Start of Information shown
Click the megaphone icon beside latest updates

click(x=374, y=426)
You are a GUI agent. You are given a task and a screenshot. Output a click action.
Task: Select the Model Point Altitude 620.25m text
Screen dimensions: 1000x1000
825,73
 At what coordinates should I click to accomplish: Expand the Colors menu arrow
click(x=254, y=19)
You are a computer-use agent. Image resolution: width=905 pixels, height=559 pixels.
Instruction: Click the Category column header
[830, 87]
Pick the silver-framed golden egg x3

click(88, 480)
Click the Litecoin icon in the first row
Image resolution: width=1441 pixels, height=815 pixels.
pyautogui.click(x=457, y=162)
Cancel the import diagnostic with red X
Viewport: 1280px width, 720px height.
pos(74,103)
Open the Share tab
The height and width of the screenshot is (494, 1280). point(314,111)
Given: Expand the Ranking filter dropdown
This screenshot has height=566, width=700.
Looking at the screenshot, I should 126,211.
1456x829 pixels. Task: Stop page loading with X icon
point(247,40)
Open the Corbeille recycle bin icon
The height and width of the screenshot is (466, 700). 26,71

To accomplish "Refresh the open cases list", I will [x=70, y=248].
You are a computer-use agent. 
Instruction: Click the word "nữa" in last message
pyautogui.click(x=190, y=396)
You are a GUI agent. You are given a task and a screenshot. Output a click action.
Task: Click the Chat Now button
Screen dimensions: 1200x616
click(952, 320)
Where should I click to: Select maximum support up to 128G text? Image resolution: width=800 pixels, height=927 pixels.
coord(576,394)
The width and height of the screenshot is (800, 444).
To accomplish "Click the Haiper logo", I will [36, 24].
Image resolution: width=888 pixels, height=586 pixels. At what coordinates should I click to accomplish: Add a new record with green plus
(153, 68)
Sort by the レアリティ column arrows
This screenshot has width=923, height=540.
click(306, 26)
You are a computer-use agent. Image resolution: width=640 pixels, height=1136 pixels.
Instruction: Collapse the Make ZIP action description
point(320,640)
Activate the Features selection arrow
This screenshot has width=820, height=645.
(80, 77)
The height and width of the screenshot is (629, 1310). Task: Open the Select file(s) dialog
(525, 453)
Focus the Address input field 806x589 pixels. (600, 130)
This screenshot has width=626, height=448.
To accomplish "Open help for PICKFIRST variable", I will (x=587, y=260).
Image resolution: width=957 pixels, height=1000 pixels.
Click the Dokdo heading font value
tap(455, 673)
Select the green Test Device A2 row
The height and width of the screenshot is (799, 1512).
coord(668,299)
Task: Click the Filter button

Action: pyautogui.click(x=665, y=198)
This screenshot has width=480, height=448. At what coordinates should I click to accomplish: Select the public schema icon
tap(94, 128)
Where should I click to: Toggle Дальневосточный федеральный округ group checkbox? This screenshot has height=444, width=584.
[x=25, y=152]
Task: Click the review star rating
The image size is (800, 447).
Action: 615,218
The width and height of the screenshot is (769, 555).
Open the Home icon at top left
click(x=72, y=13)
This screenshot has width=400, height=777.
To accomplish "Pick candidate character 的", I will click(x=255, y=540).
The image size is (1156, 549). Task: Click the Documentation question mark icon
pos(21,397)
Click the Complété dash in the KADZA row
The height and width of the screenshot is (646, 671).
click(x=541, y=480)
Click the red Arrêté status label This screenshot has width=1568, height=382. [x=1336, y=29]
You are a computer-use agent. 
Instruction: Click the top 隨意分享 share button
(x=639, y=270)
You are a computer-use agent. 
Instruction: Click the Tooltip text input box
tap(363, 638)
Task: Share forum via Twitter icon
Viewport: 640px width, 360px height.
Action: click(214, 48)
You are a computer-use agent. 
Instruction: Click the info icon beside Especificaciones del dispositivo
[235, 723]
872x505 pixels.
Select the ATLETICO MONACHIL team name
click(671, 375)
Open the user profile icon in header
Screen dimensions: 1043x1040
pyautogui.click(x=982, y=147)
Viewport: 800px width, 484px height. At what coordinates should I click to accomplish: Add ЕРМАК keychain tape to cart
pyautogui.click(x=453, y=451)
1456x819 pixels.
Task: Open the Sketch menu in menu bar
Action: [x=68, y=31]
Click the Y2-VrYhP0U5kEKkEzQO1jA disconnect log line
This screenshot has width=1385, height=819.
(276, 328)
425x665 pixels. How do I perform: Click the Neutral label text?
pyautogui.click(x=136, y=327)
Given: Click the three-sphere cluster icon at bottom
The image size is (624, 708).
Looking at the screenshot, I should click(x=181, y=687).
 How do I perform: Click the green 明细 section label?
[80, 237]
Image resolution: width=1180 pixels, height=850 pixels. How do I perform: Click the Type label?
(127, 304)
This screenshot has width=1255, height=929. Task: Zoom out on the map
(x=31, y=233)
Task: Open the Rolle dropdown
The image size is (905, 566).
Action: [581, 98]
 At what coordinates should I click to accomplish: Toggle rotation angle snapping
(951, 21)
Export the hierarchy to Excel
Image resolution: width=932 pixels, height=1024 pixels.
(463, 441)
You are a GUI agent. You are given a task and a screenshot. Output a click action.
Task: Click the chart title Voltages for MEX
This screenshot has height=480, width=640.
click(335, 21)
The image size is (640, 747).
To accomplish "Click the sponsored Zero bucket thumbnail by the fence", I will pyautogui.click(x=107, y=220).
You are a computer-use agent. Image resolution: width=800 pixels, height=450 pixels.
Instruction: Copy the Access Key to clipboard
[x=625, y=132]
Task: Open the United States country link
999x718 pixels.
End of Information shown
=== Activity ===
Return the records above verbatim, in their entirety.

=== Solution below ===
Click the megaphone icon beside latest updates

click(x=374, y=426)
You are a GUI agent. You are given a task and a screenshot. Output a click action.
Task: Select the Model Point Altitude 620.25m text
Screen dimensions: 1000x1000
825,73
 At what coordinates should I click to accomplish: Expand the Colors menu arrow
click(x=254, y=19)
You are a computer-use agent. Image resolution: width=905 pixels, height=559 pixels.
Instruction: Click the Category column header
[830, 87]
Pick the silver-framed golden egg x3

click(88, 480)
Click the Litecoin icon in the first row
Image resolution: width=1441 pixels, height=815 pixels.
pyautogui.click(x=457, y=162)
Cancel the import diagnostic with red X
Viewport: 1280px width, 720px height.
pos(74,103)
Open the Share tab
The height and width of the screenshot is (494, 1280). point(314,111)
Given: Expand the Ranking filter dropdown
This screenshot has height=566, width=700.
Looking at the screenshot, I should 126,211.
1456x829 pixels. Task: Stop page loading with X icon
point(247,40)
Open the Corbeille recycle bin icon
The height and width of the screenshot is (466, 700). 26,71

To accomplish "Refresh the open cases list", I will [x=70, y=248].
You are a computer-use agent. 
Instruction: Click the word "nữa" in last message
pyautogui.click(x=190, y=396)
You are a GUI agent. You are given a task and a screenshot. Output a click action.
Task: Click the Chat Now button
Screen dimensions: 1200x616
click(952, 320)
Where should I click to: Select maximum support up to 128G text? Image resolution: width=800 pixels, height=927 pixels.
coord(576,394)
The width and height of the screenshot is (800, 444).
To accomplish "Click the Haiper logo", I will [36, 24].
Image resolution: width=888 pixels, height=586 pixels. At what coordinates should I click to accomplish: Add a new record with green plus
(153, 68)
Sort by the レアリティ column arrows
This screenshot has width=923, height=540.
click(306, 26)
You are a computer-use agent. Image resolution: width=640 pixels, height=1136 pixels.
Instruction: Collapse the Make ZIP action description
point(320,640)
Activate the Features selection arrow
This screenshot has width=820, height=645.
(80, 77)
The height and width of the screenshot is (629, 1310). Task: Open the Select file(s) dialog
(525, 453)
Focus the Address input field 806x589 pixels. (600, 130)
This screenshot has width=626, height=448.
To accomplish "Open help for PICKFIRST variable", I will (x=587, y=260).
Image resolution: width=957 pixels, height=1000 pixels.
Click the Dokdo heading font value
tap(455, 673)
Select the green Test Device A2 row
The height and width of the screenshot is (799, 1512).
coord(668,299)
Task: Click the Filter button

Action: pyautogui.click(x=665, y=198)
This screenshot has width=480, height=448. At what coordinates should I click to accomplish: Select the public schema icon
tap(94, 128)
Where should I click to: Toggle Дальневосточный федеральный округ group checkbox? This screenshot has height=444, width=584.
[x=25, y=152]
Task: Click the review star rating
The image size is (800, 447).
Action: 615,218
The width and height of the screenshot is (769, 555).
Open the Home icon at top left
click(x=72, y=13)
This screenshot has width=400, height=777.
To accomplish "Pick candidate character 的", I will click(x=255, y=540).
The image size is (1156, 549). Task: Click the Documentation question mark icon
pos(21,397)
Click the Complété dash in the KADZA row
The height and width of the screenshot is (646, 671).
click(x=541, y=480)
Click the red Arrêté status label This screenshot has width=1568, height=382. [x=1336, y=29]
You are a computer-use agent. 
Instruction: Click the top 隨意分享 share button
(x=639, y=270)
You are a computer-use agent. 
Instruction: Click the Tooltip text input box
tap(363, 638)
Task: Share forum via Twitter icon
Viewport: 640px width, 360px height.
Action: click(214, 48)
You are a computer-use agent. 
Instruction: Click the info icon beside Especificaciones del dispositivo
[235, 723]
872x505 pixels.
Select the ATLETICO MONACHIL team name
click(671, 375)
Open the user profile icon in header
Screen dimensions: 1043x1040
pyautogui.click(x=982, y=147)
Viewport: 800px width, 484px height. At what coordinates should I click to accomplish: Add ЕРМАК keychain tape to cart
pyautogui.click(x=453, y=451)
1456x819 pixels.
Task: Open the Sketch menu in menu bar
Action: [x=68, y=31]
Click the Y2-VrYhP0U5kEKkEzQO1jA disconnect log line
This screenshot has width=1385, height=819.
(276, 328)
425x665 pixels. How do I perform: Click the Neutral label text?
pyautogui.click(x=136, y=327)
Given: Click the three-sphere cluster icon at bottom
The image size is (624, 708).
Looking at the screenshot, I should click(x=181, y=687).
 How do I perform: Click the green 明细 section label?
[80, 237]
Image resolution: width=1180 pixels, height=850 pixels. How do I perform: Click the Type label?
(127, 304)
This screenshot has width=1255, height=929. Task: Zoom out on the map
(x=31, y=233)
Task: Open the Rolle dropdown
The image size is (905, 566).
Action: [581, 98]
 At what coordinates should I click to accomplish: Toggle rotation angle snapping
(951, 21)
Export the hierarchy to Excel
Image resolution: width=932 pixels, height=1024 pixels.
(463, 441)
You are a GUI agent. You are given a task and a screenshot. Output a click action.
Task: Click the chart title Voltages for MEX
This screenshot has height=480, width=640.
click(335, 21)
The image size is (640, 747).
To accomplish "Click the sponsored Zero bucket thumbnail by the fence", I will pyautogui.click(x=107, y=220).
You are a computer-use agent. Image resolution: width=800 pixels, height=450 pixels.
Instruction: Copy the Access Key to clipboard
[x=625, y=132]
Task: Open the United States country link
999x718 pixels.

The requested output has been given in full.